— DATASET RECORDS —
***

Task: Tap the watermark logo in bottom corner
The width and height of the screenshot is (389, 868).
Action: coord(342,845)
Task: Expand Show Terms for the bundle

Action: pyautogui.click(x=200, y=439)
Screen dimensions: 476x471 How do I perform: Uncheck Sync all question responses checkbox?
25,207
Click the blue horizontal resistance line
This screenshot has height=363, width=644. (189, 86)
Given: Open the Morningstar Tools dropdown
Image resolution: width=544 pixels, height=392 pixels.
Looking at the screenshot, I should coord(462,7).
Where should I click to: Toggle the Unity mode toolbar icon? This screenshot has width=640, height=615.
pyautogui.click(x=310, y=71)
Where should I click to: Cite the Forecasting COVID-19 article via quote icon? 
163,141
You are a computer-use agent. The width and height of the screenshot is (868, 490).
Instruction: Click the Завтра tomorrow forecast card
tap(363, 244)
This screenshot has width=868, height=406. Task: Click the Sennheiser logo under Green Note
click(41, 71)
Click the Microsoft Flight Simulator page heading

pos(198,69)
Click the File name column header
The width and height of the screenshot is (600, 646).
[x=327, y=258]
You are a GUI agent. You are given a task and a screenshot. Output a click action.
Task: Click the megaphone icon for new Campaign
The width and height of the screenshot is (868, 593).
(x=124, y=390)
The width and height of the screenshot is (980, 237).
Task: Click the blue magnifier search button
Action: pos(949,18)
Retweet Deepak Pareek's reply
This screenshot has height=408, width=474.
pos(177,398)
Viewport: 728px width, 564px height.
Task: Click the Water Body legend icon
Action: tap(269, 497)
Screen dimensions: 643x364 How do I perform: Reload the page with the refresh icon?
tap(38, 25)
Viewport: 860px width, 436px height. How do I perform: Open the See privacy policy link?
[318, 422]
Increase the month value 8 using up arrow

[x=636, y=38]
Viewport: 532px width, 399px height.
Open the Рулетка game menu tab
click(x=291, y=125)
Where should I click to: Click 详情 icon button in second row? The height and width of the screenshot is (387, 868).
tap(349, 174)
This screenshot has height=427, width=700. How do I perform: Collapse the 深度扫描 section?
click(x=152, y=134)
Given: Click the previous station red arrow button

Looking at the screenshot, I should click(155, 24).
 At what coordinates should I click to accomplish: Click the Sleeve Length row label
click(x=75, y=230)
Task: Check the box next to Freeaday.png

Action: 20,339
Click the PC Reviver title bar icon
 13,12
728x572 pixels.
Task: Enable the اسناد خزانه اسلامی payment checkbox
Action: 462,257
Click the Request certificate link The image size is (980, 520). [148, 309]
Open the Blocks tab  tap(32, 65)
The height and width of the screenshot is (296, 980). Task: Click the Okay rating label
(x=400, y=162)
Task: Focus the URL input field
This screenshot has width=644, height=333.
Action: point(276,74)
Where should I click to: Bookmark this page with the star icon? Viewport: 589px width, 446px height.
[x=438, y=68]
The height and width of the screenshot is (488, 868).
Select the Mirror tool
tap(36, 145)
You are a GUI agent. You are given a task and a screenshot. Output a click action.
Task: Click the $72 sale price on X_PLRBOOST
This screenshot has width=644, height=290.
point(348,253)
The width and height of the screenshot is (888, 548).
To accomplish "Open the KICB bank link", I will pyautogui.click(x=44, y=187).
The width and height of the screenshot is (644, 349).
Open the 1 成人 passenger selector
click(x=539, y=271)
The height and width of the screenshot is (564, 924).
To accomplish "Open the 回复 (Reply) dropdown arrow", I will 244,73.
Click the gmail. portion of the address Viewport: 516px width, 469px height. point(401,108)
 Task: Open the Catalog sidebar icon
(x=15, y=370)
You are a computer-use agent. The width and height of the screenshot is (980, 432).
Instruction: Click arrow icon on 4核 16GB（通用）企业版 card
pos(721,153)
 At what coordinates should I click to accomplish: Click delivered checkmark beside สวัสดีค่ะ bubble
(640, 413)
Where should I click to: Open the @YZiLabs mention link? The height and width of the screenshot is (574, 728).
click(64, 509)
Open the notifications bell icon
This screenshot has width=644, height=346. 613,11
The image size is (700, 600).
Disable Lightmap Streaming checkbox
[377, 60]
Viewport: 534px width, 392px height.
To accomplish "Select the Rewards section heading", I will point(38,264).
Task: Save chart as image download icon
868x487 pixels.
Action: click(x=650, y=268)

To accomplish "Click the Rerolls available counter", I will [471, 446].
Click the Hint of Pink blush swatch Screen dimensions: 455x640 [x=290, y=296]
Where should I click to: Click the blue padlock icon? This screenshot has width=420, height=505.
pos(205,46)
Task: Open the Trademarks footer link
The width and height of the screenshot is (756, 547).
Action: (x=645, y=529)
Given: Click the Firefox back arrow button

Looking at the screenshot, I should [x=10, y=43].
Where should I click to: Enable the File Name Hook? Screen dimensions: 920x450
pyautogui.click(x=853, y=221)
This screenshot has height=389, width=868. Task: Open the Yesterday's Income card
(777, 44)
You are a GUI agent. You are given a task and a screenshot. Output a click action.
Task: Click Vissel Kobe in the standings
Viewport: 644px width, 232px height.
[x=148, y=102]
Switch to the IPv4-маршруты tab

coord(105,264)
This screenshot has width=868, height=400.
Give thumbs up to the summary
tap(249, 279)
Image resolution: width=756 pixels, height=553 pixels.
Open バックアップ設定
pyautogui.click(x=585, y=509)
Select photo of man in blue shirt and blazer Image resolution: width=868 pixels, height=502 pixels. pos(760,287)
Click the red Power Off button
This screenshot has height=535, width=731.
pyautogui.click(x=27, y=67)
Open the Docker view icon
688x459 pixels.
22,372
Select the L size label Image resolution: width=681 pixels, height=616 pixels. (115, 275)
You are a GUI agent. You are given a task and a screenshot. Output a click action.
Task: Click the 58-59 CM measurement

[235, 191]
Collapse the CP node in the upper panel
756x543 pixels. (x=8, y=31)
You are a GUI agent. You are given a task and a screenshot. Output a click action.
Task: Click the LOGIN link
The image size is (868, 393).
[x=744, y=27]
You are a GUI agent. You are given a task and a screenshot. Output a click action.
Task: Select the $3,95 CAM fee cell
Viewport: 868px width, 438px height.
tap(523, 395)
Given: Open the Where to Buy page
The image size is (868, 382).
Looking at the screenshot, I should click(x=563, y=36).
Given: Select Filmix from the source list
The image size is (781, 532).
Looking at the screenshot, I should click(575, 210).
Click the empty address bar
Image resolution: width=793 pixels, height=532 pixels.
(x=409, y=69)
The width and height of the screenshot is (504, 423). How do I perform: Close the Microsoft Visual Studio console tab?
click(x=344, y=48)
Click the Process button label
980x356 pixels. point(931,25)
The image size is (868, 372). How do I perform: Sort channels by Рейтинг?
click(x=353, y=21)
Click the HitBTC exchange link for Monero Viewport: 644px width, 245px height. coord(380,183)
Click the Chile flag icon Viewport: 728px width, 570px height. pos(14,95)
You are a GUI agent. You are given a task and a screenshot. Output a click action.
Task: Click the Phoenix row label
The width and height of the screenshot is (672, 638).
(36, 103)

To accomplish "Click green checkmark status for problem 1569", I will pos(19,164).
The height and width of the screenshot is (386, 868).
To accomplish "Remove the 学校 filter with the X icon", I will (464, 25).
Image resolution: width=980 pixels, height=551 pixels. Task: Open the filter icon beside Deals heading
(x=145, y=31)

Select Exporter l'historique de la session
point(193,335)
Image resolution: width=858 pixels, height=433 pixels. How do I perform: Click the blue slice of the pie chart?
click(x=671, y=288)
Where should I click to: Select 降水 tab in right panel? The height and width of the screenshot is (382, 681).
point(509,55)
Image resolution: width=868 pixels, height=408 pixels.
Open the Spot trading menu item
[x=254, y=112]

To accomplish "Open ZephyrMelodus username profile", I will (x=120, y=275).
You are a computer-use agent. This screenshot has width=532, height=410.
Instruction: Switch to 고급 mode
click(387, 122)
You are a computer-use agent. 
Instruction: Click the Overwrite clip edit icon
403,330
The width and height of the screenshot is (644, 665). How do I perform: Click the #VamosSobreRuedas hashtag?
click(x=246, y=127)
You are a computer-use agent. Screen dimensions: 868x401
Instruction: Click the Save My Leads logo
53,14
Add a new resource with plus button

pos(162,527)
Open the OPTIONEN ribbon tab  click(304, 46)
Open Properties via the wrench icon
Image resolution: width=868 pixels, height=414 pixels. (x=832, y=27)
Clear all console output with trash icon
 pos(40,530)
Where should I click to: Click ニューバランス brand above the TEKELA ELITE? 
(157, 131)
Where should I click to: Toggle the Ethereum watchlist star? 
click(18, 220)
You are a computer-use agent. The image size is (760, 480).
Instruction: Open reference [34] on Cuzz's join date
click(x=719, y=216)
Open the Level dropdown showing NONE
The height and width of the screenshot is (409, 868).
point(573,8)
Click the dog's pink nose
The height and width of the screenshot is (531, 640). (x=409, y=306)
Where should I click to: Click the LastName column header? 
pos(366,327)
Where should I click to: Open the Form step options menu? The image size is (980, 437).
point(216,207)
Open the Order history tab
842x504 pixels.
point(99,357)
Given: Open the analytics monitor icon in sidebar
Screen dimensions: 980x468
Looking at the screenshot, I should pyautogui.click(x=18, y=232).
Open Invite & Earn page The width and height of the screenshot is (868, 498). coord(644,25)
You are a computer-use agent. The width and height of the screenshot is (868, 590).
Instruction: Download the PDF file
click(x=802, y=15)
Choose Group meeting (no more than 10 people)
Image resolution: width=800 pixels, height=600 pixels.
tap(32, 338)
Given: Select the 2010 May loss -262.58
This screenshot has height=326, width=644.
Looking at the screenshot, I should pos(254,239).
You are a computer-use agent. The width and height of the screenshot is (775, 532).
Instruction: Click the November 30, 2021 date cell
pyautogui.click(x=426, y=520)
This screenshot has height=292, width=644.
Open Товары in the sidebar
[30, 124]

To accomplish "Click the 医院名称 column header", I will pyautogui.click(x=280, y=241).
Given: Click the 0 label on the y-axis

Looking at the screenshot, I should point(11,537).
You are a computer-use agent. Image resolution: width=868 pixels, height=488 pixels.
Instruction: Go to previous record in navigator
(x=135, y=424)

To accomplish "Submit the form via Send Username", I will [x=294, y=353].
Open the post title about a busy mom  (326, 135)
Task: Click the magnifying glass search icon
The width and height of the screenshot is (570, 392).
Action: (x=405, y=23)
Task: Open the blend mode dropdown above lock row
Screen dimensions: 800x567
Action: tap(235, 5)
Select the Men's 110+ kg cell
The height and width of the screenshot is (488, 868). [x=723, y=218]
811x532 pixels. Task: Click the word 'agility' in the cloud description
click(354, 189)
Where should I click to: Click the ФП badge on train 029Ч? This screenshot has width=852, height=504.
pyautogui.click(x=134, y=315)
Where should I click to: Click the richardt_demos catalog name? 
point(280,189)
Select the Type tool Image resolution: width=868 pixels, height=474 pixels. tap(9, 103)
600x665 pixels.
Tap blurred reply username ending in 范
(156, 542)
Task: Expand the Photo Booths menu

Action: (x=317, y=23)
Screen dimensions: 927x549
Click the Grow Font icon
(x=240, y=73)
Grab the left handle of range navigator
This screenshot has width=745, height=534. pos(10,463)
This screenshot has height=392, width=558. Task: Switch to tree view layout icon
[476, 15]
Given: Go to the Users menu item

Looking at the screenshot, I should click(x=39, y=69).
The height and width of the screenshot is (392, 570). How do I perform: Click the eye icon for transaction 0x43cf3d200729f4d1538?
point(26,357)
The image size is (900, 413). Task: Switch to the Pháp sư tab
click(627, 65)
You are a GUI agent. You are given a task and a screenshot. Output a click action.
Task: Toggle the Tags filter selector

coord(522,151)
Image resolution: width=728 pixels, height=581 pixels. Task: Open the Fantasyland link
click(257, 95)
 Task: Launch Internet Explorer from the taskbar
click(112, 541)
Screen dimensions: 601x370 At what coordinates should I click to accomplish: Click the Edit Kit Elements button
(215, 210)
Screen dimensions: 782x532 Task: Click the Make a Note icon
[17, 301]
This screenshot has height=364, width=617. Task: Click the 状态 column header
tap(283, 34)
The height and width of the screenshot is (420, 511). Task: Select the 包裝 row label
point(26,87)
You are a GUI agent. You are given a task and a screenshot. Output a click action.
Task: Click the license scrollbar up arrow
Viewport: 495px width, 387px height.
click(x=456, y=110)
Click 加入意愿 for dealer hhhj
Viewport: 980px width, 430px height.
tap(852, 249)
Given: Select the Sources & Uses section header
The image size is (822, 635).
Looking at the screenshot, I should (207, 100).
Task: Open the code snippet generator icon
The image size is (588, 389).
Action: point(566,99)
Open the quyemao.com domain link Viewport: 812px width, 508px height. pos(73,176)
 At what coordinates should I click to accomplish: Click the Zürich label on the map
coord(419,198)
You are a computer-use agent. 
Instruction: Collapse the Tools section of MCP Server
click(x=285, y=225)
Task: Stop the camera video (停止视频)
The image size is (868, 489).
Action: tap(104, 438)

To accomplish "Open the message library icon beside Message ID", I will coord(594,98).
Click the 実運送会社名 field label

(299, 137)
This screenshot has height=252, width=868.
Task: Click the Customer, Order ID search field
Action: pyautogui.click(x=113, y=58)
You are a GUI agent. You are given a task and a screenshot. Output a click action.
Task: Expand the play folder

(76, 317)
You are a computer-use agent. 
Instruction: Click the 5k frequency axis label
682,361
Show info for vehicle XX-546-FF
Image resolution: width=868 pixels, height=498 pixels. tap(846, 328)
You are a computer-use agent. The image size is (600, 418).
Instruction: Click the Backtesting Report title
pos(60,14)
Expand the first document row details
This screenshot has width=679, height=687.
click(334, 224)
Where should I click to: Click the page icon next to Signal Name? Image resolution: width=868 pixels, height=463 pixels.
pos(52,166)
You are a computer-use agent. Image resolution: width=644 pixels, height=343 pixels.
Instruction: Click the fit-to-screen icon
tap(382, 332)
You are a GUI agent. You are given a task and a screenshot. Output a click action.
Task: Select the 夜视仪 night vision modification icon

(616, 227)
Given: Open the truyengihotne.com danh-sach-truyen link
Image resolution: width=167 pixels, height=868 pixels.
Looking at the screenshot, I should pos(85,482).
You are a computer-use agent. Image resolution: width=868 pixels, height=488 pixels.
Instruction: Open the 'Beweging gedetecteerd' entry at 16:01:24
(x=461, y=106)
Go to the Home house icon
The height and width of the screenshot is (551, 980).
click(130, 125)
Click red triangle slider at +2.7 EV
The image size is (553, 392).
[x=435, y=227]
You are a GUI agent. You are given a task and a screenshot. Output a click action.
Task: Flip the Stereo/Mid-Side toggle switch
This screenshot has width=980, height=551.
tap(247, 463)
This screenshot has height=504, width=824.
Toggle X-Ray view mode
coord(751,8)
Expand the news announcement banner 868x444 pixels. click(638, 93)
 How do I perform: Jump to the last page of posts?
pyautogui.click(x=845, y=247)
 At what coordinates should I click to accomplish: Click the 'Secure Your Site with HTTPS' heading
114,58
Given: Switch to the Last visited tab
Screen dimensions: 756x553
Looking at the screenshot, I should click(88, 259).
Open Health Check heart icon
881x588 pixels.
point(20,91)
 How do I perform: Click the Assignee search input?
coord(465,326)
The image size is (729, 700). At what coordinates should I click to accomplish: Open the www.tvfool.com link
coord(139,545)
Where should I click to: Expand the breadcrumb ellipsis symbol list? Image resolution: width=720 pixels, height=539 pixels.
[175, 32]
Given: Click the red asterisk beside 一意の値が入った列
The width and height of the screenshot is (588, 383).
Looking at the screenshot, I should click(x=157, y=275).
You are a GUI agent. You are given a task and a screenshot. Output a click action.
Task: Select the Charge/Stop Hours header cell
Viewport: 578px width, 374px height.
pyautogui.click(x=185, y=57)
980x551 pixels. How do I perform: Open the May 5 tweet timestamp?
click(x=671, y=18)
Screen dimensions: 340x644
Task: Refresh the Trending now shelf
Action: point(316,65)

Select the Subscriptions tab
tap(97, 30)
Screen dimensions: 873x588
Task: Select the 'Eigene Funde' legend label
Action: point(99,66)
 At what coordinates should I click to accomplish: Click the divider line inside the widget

***

— TASK DIRECTIONS —
The reply should consist solely of the lines above from the one that has "Screen dimensions: 980x468" through the one that has "Choose Group meeting (no more than 10 people)", reproduced exactly.

— OUTPUT OF THE EXERCISE —
Screen dimensions: 980x468
Looking at the screenshot, I should pyautogui.click(x=18, y=232).
Open Invite & Earn page The width and height of the screenshot is (868, 498). coord(644,25)
You are a computer-use agent. The width and height of the screenshot is (868, 590).
Instruction: Download the PDF file
click(x=802, y=15)
Choose Group meeting (no more than 10 people)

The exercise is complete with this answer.